Festo 3D Prints Robotic Ants and Butterflies

Festo is an industry leader in advanced robotics and they have presented two of their projects: BionicANTs and eMotionButterfiles only made possible by using laser sintering 3D printing and 3D MID ( Molded Interconnect Device) technology. 3D MID is a control and power system where electrical circuits are attached on the surface of the laser sintered body components during the construction, and they thereby take on design and electrical functions at the same time. In this way, all the technical components can be fitted into or on the 3D printed body and be exactly coordinated with each other for complex actions of a insectoid robot.

BionicANTs

BionicANTS are biomimetic robots that modeled to resemble real ants in anatomy and behaviour. ANT stands for Autonomous Networking Technologies, and they are designed as a sort of small prototype of future applications  the factory floor, where the production systems will be founded on adaptable and intelligent components able to work under a higher overall control hierarchy. Their body as well as software mimic natural behaviour of group of ants working together. Each BionicANT measures 13.5 cm (5.3 in) and runs on two 7.2 V batteries charged when the antennae touch metal bars running along the sides of an enclosure.

Official brochure notes:

After being put into operation, an external control system is no longer required. It is possible, however, to monitor all the parameters wirelessly and to make a regulating intervention. The BionicANTs also come very close to their natural role model in terms of design and constructional layout. Even the mouth instrument used for gripping objects is replicated in very accurate detail. The pincer movement is provided by two piezo-ceramic bending transducers, which are built into the jaw as actuators. If a voltage is applied to the tiny plates, they deflect and pass on the direction of movement mechanically to the gripping jaws. All actions are based on a distributed set of rules, which have been worked out in advance using mathematical modelling and simulations and are stored on every ant. The control strategy provides for a multi-agent system in which the participants are not hierarchically ordered. Instead, all the BionicANTs contribute to the process of finding a solution together by means of distributed intelligence. The information exchange between the ants required for this takes place via the radio module located in the torso. The ants use the 3D stereo camera in their head to identify the gripping object as well as for self-localisation purposes. With its help, each ant is able to contextualise itself in its environment using landmarks. The opto-electrical sensor in the abdomen uses the floor structure to tell how the ant is moving in relation to the ground. With both systems combined, each ant knows its position – even if its sight is temporarily impaired.
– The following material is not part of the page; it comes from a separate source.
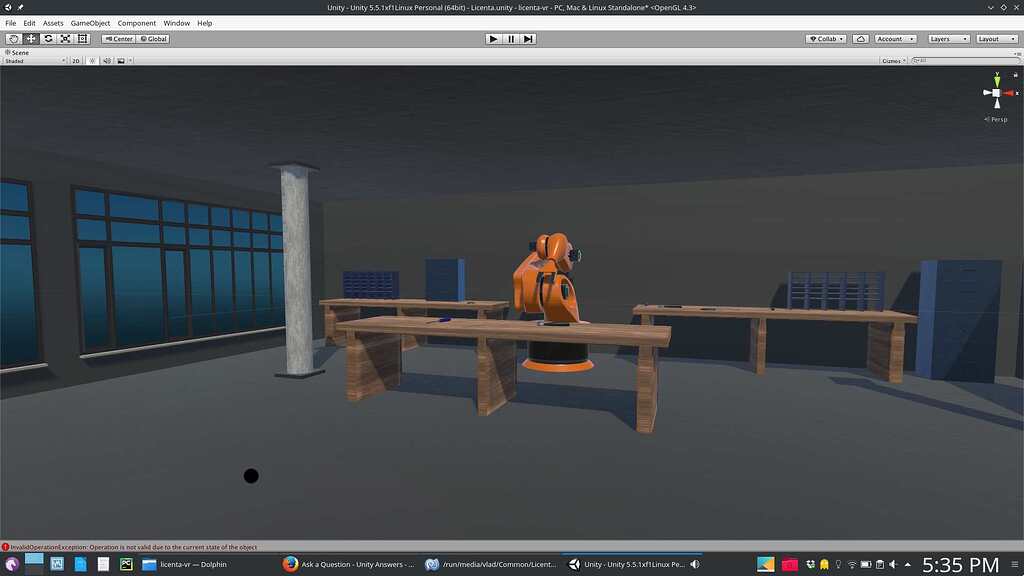Open the Layout dropdown
The height and width of the screenshot is (576, 1024).
click(x=996, y=38)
Here is ae video of BionicANTs describing the technology and their operations:

With on-board batteries the ANT can work for 40 minutes.

eMotionButterflies

Designed to mimic real butterflies, this small robots are ultralight and have coordinated flying behaviour in a collective. They are are able to autonomously avoid crashing into each other in real-time controlled by networked external guidance and monitoring system with 10 cameras, interior GPS and IR markers on their bodies. The entire system is very impressive combination of prcise guidance, raw processing power, optical tracking and delicate 3D printed flying robot design.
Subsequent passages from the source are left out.